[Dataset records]

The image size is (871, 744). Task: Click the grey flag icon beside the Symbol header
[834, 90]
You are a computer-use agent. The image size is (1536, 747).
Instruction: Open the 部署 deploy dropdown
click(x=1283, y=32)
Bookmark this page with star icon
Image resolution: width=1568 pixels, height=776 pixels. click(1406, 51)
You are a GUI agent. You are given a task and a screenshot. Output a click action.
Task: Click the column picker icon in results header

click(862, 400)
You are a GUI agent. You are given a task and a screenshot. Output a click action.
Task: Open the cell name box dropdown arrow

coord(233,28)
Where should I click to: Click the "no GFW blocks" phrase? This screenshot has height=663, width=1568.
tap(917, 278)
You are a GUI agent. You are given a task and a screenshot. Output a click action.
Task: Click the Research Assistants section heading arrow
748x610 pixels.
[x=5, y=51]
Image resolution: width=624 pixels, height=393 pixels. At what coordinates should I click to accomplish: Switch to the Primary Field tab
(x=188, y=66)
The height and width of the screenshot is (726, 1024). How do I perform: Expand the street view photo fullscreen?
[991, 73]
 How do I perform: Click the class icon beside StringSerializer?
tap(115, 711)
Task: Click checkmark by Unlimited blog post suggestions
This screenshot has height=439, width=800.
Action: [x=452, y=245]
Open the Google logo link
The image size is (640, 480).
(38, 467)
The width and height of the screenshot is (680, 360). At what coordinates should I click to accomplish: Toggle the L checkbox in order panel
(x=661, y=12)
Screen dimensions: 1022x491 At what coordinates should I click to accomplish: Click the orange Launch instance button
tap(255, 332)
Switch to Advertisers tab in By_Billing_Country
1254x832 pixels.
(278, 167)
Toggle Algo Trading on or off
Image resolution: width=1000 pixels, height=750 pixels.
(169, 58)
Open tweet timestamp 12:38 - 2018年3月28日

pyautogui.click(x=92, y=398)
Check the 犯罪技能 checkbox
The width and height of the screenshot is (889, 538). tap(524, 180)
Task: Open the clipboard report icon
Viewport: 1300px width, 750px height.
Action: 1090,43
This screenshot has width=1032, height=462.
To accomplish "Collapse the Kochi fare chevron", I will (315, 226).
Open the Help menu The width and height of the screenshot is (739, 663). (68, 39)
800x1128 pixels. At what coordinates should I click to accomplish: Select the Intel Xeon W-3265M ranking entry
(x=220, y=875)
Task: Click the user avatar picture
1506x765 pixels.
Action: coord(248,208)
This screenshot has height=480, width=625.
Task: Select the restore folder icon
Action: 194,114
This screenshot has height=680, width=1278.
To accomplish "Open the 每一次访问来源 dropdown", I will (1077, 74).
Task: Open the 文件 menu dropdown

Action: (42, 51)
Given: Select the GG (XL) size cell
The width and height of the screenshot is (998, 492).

--- Exercise brief ---
Repeat every record exactly, so that nothing is lost or altered.

--- Solution to the exercise ---
The image size is (871, 744). Task: Click the grey flag icon beside the Symbol header
[834, 90]
You are a computer-use agent. The image size is (1536, 747).
Instruction: Open the 部署 deploy dropdown
click(x=1283, y=32)
Bookmark this page with star icon
Image resolution: width=1568 pixels, height=776 pixels. click(1406, 51)
You are a GUI agent. You are given a task and a screenshot. Output a click action.
Task: Click the column picker icon in results header

click(862, 400)
You are a GUI agent. You are given a task and a screenshot. Output a click action.
Task: Open the cell name box dropdown arrow

coord(233,28)
Where should I click to: Click the "no GFW blocks" phrase? This screenshot has height=663, width=1568.
tap(917, 278)
You are a GUI agent. You are given a task and a screenshot. Output a click action.
Task: Click the Research Assistants section heading arrow
748x610 pixels.
[x=5, y=51]
Image resolution: width=624 pixels, height=393 pixels. At what coordinates should I click to accomplish: Switch to the Primary Field tab
(x=188, y=66)
The height and width of the screenshot is (726, 1024). How do I perform: Expand the street view photo fullscreen?
[991, 73]
 How do I perform: Click the class icon beside StringSerializer?
tap(115, 711)
Task: Click checkmark by Unlimited blog post suggestions
This screenshot has height=439, width=800.
Action: [x=452, y=245]
Open the Google logo link
The image size is (640, 480).
(38, 467)
The width and height of the screenshot is (680, 360). At what coordinates should I click to accomplish: Toggle the L checkbox in order panel
(x=661, y=12)
Screen dimensions: 1022x491 At what coordinates should I click to accomplish: Click the orange Launch instance button
tap(255, 332)
Switch to Advertisers tab in By_Billing_Country
1254x832 pixels.
(278, 167)
Toggle Algo Trading on or off
Image resolution: width=1000 pixels, height=750 pixels.
(169, 58)
Open tweet timestamp 12:38 - 2018年3月28日

pyautogui.click(x=92, y=398)
Check the 犯罪技能 checkbox
The width and height of the screenshot is (889, 538). tap(524, 180)
Task: Open the clipboard report icon
Viewport: 1300px width, 750px height.
Action: 1090,43
This screenshot has width=1032, height=462.
To accomplish "Collapse the Kochi fare chevron", I will (315, 226).
Open the Help menu The width and height of the screenshot is (739, 663). (68, 39)
800x1128 pixels. At what coordinates should I click to accomplish: Select the Intel Xeon W-3265M ranking entry
(x=220, y=875)
Task: Click the user avatar picture
1506x765 pixels.
Action: coord(248,208)
This screenshot has height=480, width=625.
Task: Select the restore folder icon
Action: 194,114
This screenshot has height=680, width=1278.
To accomplish "Open the 每一次访问来源 dropdown", I will (1077, 74).
Task: Open the 文件 menu dropdown

Action: (42, 51)
Given: Select the GG (XL) size cell
The width and height of the screenshot is (998, 492).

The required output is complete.